[Recorded data]
::::::::::

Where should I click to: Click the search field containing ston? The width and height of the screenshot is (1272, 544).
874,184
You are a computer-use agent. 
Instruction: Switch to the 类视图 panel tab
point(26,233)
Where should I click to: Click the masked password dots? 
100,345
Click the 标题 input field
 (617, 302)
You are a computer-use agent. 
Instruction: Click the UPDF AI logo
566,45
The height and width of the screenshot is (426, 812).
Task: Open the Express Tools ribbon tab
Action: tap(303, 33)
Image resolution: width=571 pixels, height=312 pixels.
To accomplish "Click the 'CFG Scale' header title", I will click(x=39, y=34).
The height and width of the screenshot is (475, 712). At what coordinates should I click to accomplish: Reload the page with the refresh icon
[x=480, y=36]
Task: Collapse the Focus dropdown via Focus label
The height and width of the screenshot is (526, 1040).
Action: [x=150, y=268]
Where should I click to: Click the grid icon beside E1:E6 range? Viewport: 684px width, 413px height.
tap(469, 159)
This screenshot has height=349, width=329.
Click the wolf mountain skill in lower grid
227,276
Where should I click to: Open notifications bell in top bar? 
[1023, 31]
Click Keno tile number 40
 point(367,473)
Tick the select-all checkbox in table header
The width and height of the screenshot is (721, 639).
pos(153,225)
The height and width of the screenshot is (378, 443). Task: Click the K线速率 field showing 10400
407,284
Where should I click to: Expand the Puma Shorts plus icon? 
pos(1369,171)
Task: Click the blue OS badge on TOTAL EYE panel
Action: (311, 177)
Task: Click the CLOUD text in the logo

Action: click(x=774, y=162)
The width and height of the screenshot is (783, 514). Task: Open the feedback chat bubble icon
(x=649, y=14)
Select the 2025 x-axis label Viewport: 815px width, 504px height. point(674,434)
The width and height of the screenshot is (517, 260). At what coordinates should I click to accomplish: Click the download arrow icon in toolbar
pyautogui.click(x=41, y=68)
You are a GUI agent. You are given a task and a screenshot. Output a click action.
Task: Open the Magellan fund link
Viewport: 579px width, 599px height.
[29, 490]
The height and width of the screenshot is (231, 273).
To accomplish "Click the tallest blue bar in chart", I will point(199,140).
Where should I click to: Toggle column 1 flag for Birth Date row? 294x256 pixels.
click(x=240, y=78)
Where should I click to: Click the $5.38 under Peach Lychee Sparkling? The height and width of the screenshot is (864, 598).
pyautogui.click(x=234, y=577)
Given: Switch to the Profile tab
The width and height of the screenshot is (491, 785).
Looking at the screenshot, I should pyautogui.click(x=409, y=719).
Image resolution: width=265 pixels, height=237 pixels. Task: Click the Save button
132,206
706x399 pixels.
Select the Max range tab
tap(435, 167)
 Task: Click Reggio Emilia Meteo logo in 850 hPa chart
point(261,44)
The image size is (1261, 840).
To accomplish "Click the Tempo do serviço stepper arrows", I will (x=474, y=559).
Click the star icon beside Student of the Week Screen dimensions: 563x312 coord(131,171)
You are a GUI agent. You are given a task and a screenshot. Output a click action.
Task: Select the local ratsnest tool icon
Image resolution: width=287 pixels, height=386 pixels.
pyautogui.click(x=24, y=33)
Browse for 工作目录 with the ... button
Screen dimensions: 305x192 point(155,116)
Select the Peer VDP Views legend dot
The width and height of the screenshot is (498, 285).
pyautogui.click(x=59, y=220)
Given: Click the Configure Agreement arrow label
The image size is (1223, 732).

::::::::::

→ Task goal: Lines from the records above that hold "size" are the ones to list.

→ Exercise result:
The image size is (1261, 840).
The image size is (1223, 732).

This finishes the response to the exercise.